(WORKING DATA)

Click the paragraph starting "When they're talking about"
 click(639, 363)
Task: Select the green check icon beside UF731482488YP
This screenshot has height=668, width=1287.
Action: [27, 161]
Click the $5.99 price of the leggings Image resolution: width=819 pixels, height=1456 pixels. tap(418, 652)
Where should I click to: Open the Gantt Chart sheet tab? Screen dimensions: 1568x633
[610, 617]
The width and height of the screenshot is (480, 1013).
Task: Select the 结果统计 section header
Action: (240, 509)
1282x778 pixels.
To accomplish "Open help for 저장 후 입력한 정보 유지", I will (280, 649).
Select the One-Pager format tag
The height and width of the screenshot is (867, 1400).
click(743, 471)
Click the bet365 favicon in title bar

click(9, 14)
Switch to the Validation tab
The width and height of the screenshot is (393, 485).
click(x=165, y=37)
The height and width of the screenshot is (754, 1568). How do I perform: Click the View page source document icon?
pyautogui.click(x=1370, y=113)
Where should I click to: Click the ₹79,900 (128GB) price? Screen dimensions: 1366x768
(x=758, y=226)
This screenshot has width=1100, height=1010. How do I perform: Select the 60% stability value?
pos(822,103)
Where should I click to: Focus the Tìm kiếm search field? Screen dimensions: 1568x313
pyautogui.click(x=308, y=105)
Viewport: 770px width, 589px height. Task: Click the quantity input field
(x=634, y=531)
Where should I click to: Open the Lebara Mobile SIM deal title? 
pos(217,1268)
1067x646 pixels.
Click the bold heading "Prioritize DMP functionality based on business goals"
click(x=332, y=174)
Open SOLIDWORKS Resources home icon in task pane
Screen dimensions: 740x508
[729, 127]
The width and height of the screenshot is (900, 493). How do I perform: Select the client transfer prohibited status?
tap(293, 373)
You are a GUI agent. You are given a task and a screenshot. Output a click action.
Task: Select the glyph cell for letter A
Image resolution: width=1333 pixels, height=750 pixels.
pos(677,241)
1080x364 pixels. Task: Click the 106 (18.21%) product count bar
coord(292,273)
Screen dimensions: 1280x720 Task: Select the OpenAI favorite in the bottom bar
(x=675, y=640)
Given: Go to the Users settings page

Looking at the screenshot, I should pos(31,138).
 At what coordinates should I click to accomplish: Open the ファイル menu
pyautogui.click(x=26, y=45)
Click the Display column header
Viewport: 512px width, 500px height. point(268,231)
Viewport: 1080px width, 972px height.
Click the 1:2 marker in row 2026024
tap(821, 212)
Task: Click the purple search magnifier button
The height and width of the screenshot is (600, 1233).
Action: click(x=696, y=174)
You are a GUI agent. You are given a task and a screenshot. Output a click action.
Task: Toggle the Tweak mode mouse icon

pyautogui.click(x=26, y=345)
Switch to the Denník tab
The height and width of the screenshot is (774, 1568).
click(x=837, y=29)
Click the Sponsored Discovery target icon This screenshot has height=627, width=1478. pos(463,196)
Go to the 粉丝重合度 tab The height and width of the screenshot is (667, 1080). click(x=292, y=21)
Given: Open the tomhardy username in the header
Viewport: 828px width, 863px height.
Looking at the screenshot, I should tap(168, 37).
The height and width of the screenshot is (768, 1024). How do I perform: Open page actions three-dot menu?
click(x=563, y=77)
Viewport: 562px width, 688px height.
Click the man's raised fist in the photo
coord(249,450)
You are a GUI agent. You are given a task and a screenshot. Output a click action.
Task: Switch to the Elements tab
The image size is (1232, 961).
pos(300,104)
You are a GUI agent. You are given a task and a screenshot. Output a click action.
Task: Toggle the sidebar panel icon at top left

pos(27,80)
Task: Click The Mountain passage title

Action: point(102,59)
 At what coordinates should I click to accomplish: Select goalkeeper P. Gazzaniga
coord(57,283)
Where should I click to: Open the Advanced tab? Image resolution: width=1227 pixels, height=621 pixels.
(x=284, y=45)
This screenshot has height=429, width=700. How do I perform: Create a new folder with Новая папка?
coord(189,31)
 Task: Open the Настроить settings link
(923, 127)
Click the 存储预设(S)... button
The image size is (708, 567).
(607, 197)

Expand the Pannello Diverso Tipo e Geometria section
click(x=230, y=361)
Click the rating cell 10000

(End WORKING DATA)

**GOAL OF THE EXERCISE**
Only output the lines from the one with "Task: Click The Mountain passage title" through the end of the entries above, exactly as they are.

**PROBLEM SOLUTION**
Task: Click The Mountain passage title

Action: point(102,59)
 At what coordinates should I click to accomplish: Select goalkeeper P. Gazzaniga
coord(57,283)
Where should I click to: Open the Advanced tab? Image resolution: width=1227 pixels, height=621 pixels.
(x=284, y=45)
This screenshot has height=429, width=700. How do I perform: Create a new folder with Новая папка?
coord(189,31)
 Task: Open the Настроить settings link
(923, 127)
Click the 存储预设(S)... button
The image size is (708, 567).
(607, 197)

Expand the Pannello Diverso Tipo e Geometria section
click(x=230, y=361)
Click the rating cell 10000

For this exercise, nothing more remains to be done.